Theano creates simple RNN
Before creating a simple Recurrent Neural Network, we should know how it works to deal with sequences datasets. You can find an impressive describtion about RNN from here and LSTM from here. I definitely believe that after you read them, a breif understanding of RNN and LSTM could be encoded into your mind. Next you need to download a sample code from Denny Britz’s Github as a base to build more complex RNN model. It uses some fancy functions of Theano, like scan with bptt_truncate, function definition etc. Initially, you may be mad about the unfamiliar notion used by Theano. But you will find the expression could be so simple to clearify a recurrent network. Some basic concepts about Theano can be found from this tutorial.

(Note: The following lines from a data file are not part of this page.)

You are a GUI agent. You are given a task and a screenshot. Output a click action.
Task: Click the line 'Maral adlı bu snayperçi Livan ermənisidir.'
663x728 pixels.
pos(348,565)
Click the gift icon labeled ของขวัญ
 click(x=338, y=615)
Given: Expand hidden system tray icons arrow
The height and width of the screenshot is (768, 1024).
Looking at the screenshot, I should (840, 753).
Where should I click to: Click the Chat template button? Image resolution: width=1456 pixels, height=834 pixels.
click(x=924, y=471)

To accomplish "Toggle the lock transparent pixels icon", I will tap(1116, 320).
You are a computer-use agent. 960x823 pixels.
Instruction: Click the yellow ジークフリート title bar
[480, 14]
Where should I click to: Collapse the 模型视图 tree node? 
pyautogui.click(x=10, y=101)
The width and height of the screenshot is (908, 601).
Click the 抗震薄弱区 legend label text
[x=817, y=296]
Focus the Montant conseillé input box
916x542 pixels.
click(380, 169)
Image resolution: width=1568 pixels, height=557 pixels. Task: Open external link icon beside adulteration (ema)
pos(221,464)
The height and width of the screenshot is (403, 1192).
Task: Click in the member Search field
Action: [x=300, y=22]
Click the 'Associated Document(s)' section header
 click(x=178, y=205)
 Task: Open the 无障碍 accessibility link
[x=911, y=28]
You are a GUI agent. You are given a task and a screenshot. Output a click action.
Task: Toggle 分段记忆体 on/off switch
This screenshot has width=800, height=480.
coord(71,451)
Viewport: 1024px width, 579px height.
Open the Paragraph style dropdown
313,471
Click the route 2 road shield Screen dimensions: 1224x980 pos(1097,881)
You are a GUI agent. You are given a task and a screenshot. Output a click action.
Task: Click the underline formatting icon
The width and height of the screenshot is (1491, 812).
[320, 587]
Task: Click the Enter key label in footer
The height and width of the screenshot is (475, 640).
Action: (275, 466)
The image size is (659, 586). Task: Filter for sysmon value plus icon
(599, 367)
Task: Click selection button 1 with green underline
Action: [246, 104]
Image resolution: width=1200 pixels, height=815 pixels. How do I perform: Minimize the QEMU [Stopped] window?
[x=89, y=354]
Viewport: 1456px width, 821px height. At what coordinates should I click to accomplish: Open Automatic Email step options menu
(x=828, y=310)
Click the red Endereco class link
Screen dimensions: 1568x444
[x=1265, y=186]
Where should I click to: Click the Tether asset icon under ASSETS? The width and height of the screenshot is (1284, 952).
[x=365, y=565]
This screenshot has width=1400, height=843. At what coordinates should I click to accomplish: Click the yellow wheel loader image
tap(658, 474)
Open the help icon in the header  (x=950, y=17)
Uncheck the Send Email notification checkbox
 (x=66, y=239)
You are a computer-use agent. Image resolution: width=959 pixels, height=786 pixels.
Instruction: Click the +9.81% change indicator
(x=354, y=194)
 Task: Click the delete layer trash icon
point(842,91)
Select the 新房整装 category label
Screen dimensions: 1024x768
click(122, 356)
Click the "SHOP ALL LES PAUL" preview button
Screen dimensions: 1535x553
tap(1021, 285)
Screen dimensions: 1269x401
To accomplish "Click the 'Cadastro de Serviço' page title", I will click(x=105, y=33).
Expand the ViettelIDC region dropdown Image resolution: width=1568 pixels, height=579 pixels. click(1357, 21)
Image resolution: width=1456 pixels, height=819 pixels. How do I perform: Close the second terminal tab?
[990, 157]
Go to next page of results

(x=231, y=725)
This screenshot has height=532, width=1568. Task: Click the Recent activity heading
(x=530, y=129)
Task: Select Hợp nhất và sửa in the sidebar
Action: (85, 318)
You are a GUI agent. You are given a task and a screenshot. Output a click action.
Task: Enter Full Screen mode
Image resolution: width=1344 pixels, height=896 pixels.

As an initial user of Theano, many of you might get stuck with the symbolic programming. At the beginning, I take a lots of time to understand the core part of RNN code, especially the concept of theano.scan function. From the official explaination, we could regard it as a loop function or map function of theano, but beyond them. You could modify it to be a recurrent neurall network easily, just pass a value to bptt_truncate parameter. After that, the function could be automically implemented the unfolding operation. To date, I just have an basic concept about the symbolic variable graph, which could be regard as a data flow. After you call a theano function, data could flow cross the graph. Then updates could be implemented by an inverse pass.